The Department also highlighted three other efforts: expansion of the Transnational Elder Fraud Task Force, success in returning money to victims and efforts to combat grandparent scams. 

The Department announced that as part of its continuing efforts to protect older adults and bring perpetrators of fraud schemes to justice it is expanding the Transnational Elder Fraud Strike Force, adding 14 new U.S. Attorney’s Offices. Expansion of the Strike Force will help to coordinate the Department’s ongoing efforts to combat largest and most harmful fraud schemes that target or disproportionately impact older adults.

In the past year, the Department has notified over 550,000 people that they may be eligible for remission payments. Notifications were made to consumers whose information was sold by one of three data companies prosecuted by the Department and were later victims of “sweepstakes” or “astrology” solicitations that falsely promised prizes or individualized services in return for a fee.

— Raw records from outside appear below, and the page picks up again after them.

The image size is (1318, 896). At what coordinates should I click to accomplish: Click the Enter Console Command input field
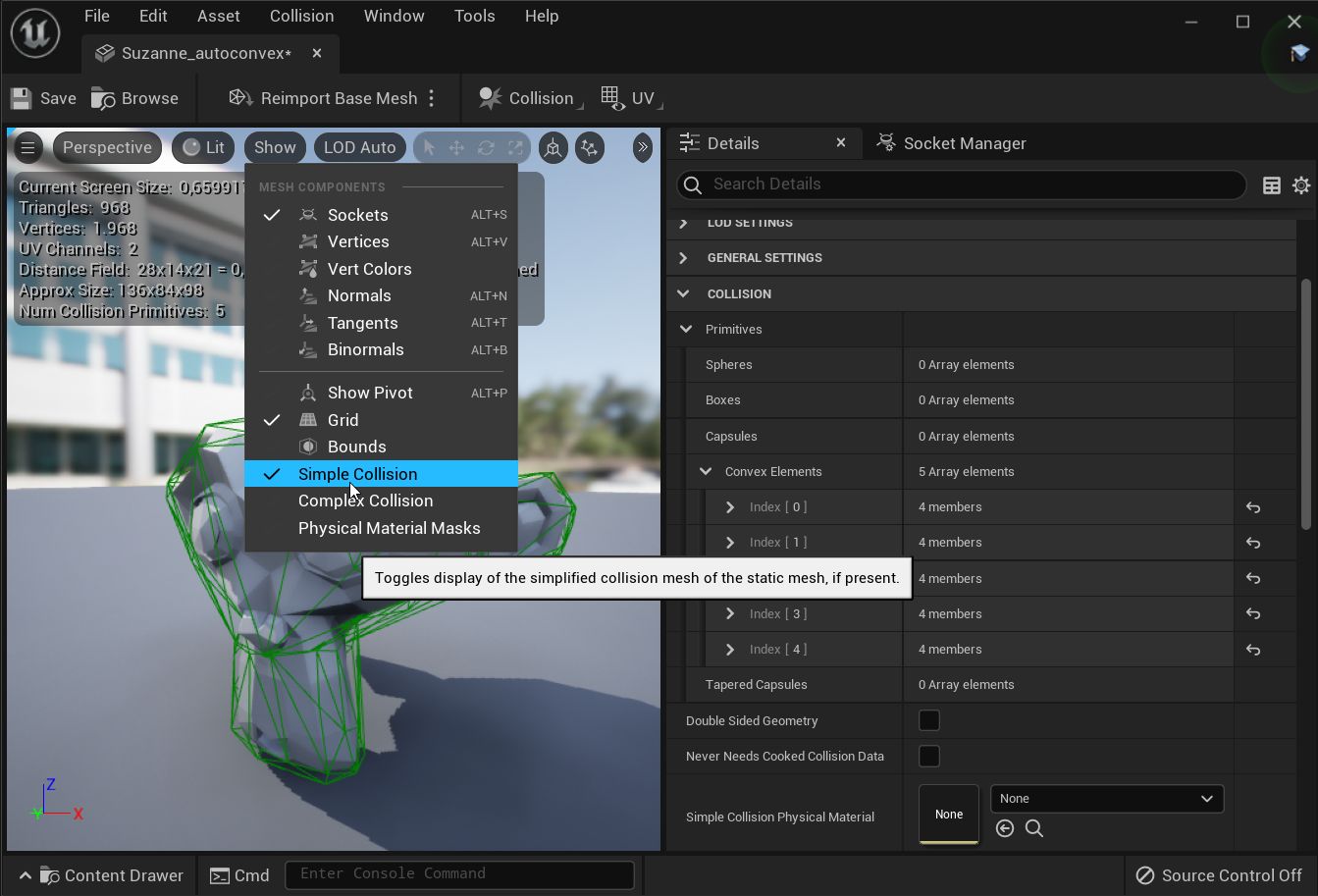(x=459, y=874)
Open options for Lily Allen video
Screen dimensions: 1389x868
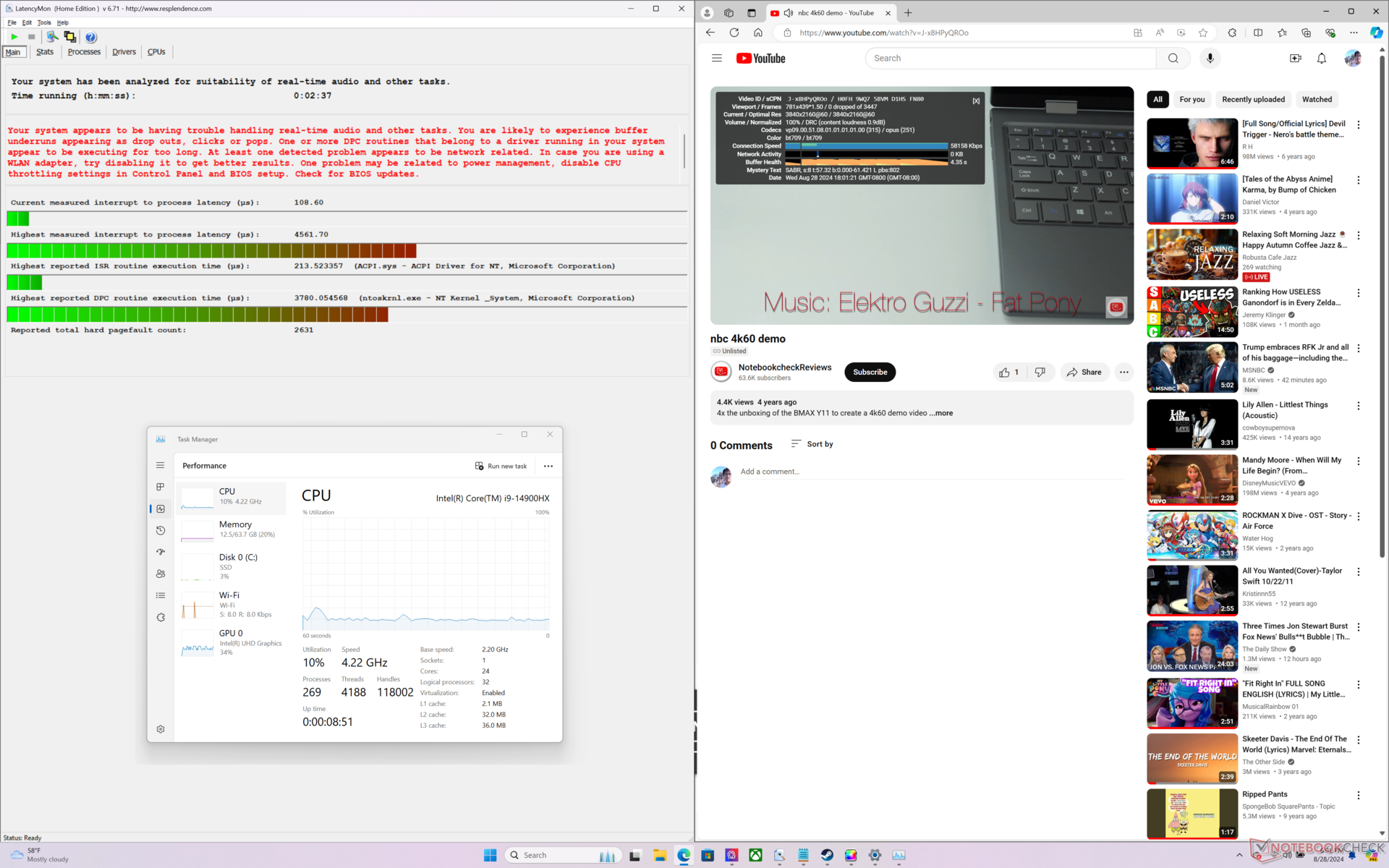point(1358,406)
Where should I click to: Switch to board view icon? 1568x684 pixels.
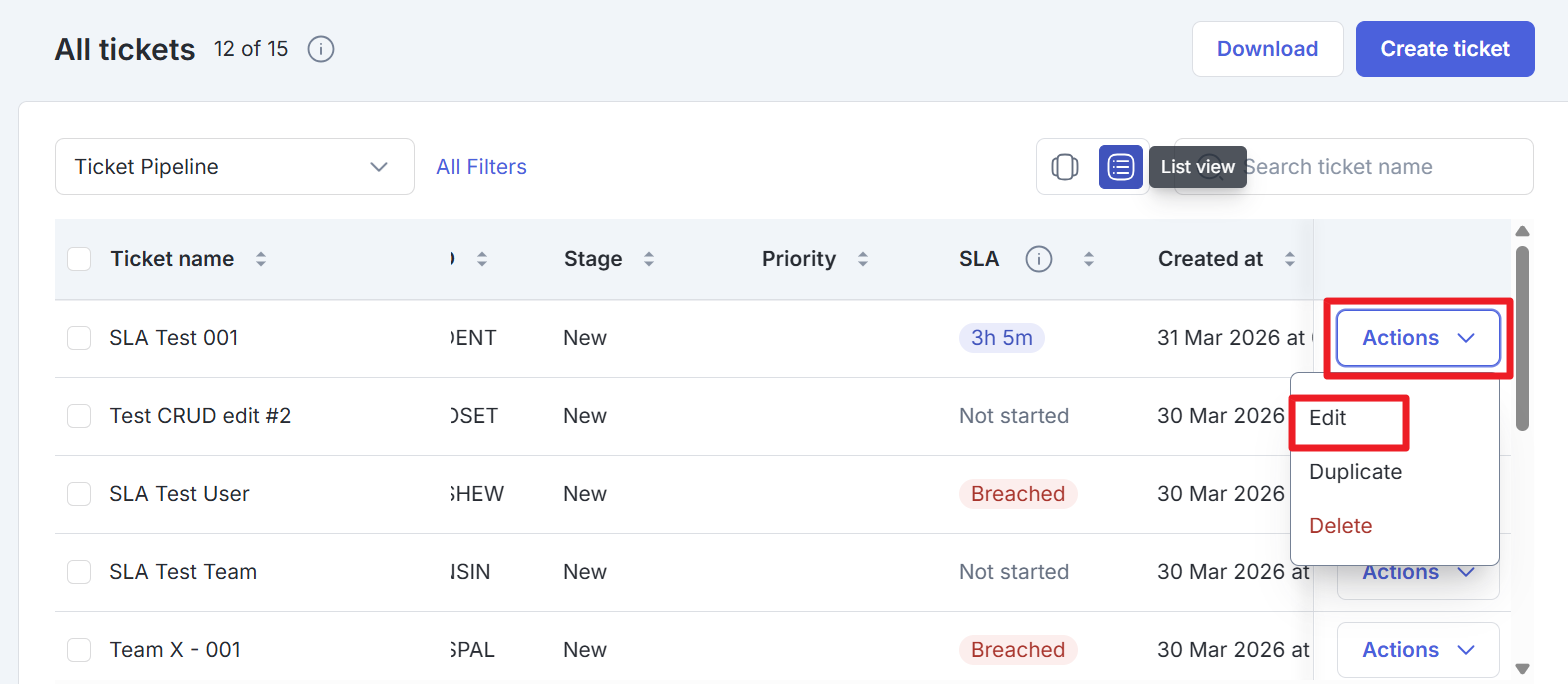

More than 150,000 of those victims cashed checks totaling $52 million, and thousands more are eligible to receive checks. Also notified were consumers who paid fraudsters perpetrating person-in-need scams and job scams via Western Union. In the past year, the Department has identified and contacted over 300,000 consumers who may be eligible for remission. Since March of 2020 more than 148,000 victims have received more than $366 million as a result of a 2017 criminal resolution with Western Union for the company’s willful failure to maintain an effective anti-money laundering program and its aiding and abetting of wire fraud.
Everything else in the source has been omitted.